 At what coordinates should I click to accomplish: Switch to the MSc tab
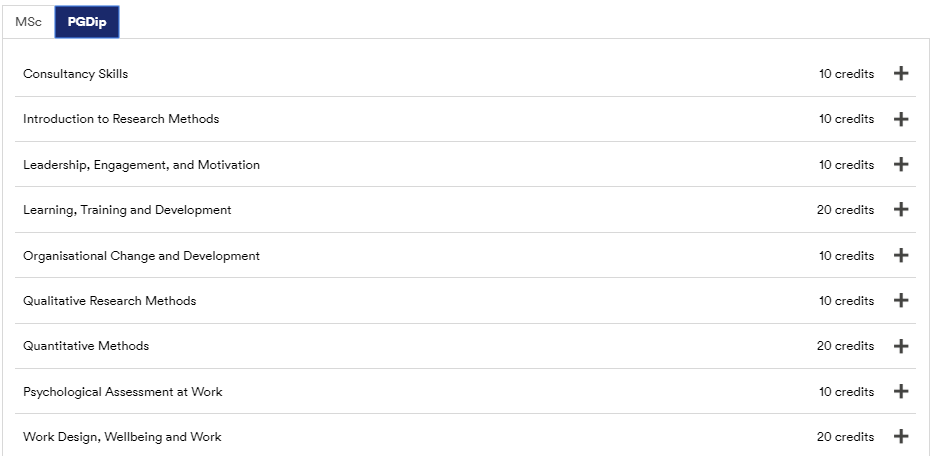[x=29, y=22]
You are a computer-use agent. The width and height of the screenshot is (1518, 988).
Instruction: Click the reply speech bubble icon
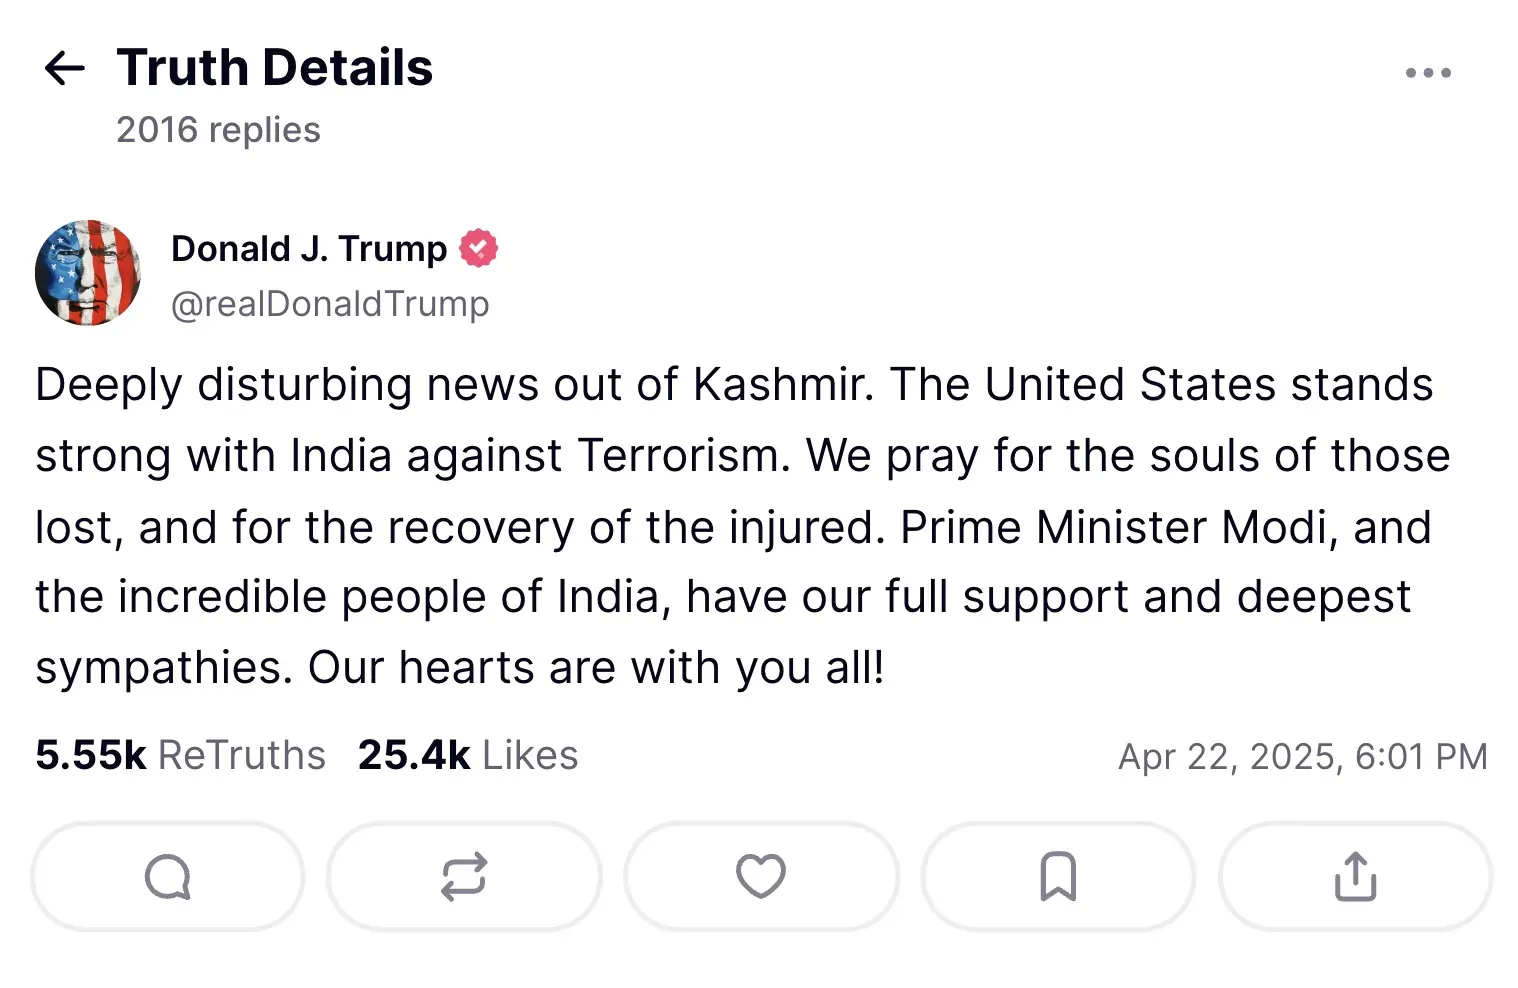tap(167, 877)
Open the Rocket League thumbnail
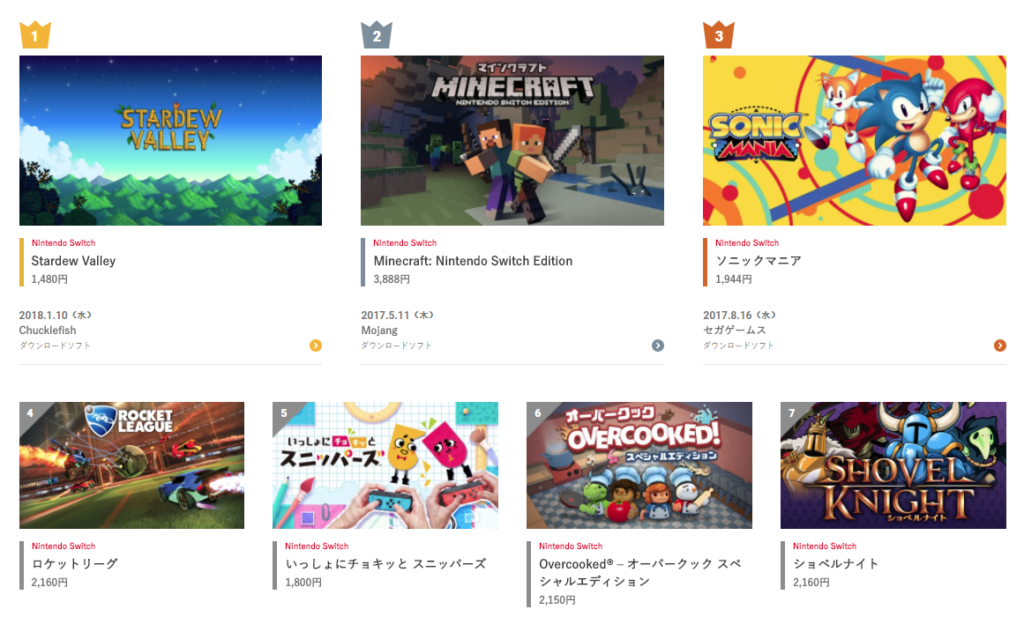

—————

Work to be completed:
Above are records to transcribe exactly; leave their pictures out.

Answer to this task:
 At what coordinates should I click to accomplish: Switch to the MSc tab
[x=29, y=22]
You are a computer-use agent. The width and height of the screenshot is (1518, 988).
Instruction: Click the reply speech bubble icon
tap(167, 877)
Open the Rocket League thumbnail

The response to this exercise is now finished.